Bulma intese qualcosa di strano quando i suoi capelli corti presero a danzare come mossi dal vento e schiuse le palpebre, trovandosi circondata di elettricità statica. Allontanò il viso da quello di Vegett e lo vide piegarsi su di sé, come se avesse ricevuto un colpo in pieno petto.
Il guerriero fece un passo indietro, mormorando qualcosa di incomprensibile, poi iniziò a respirare affannosamente, portandosi le mani alla testa.
“V-veg…” chiamò la ragazza, turbata.
Non fece in tempo a completare il suo nome, che il guerriero esplose in un urlo devastante, emettendo verso l’alto un’ondata di energia deflagrante, che salì tra le nuvole in una scia azzurra abbagliante.
Poi, con uno schiocco, Vegeta e Goku si separarono, rovinando a terra agli opposti, come se fossero calamite di identica polarità.
 
La ragazza sbarrò gli occhi e rimase in piedi senza raccapezzarsi, ma fu solo un infinitesimo.

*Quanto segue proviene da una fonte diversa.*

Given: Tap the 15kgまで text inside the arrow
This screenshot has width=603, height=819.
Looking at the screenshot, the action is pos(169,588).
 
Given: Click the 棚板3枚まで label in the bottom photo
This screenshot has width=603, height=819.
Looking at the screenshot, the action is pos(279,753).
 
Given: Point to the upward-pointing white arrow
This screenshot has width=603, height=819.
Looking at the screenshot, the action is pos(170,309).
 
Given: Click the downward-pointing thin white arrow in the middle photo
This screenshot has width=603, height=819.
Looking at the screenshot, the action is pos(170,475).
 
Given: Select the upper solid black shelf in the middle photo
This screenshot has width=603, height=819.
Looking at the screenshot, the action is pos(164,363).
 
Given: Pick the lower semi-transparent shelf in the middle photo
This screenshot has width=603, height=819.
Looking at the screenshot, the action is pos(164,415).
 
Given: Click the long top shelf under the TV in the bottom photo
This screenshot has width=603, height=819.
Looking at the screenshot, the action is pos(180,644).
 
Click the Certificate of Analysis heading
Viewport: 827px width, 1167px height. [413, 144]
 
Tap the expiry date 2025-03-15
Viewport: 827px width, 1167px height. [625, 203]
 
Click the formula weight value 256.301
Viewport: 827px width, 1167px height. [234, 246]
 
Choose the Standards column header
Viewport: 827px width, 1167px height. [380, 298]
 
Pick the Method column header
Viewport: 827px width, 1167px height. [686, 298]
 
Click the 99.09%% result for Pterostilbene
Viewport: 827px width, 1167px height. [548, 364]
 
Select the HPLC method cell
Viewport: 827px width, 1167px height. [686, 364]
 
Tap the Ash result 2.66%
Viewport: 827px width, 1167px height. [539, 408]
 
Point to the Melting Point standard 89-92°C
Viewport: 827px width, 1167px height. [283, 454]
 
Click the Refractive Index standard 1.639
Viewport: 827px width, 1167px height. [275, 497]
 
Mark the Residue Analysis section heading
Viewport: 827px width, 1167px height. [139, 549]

“Vegeta!” gridò, correndo verso il principe, che cercava di sollevarsi con incomprensibile fatica “Vegeta…”
Lo raggiunse e si tuffò tra le sue braccia, allacciandosi a lui, senza curarsi del fatto che fosse ancora a terra. Le bastò sentire le sue mani sui fianchi e lo spasimo angoscioso che le opprimeva il petto da giorni svanì come nebbia al sole.
“Grazie ai Kami…” mormorò cercando la sua bocca e inalando finalmente il profumo della pelle di suo marito, avvertendo tra le dita i suoi capelli ispidi di alieno e tutto ciò che le era mancato terribilmente.
Il Saiyan, che detestava essere schienato a terra anche durante un abbraccio, si girò con un movimento agile, prendendo il sopravvento.
“Io lo ammazzo!!” ringhiò, furibondo, tra un bacio e l’altro, mentre sua moglie lo cingeva al collo, impedendogli di sciogliere la stretta e trattenendolo con inconsueta facilità “E’ la volta che gli spezzo il collo senza remore!”.
“Vegeta…” sussurrò ancora lei, mentre una lacrima le sfuggiva da un angolo dell’occhio e sorrideva all’uomo che amava più di ogni cosa.
“E tu…” mugugnò lui, senza smettere di scrutare quelle iridi blu, che luccicavano sotto il suo sguardo ardente e fosco “Che diavolo ti è saltato in mente di fare!? Sei impazzita!?”
“Sì… sì!” rispose Bulma accarezzandogli il viso, inebriandosi di lui e del suo calore, che le passava attraverso i vestiti “Senza di te sono impazzita. Non negare che per te non sia stato lo stesso supplizio, Vegeta. Essere e non essere allo stesso tempo. Non ero più in grado di sopportarlo. Avrei fatto qualsiasi cosa, pur di riaverti…”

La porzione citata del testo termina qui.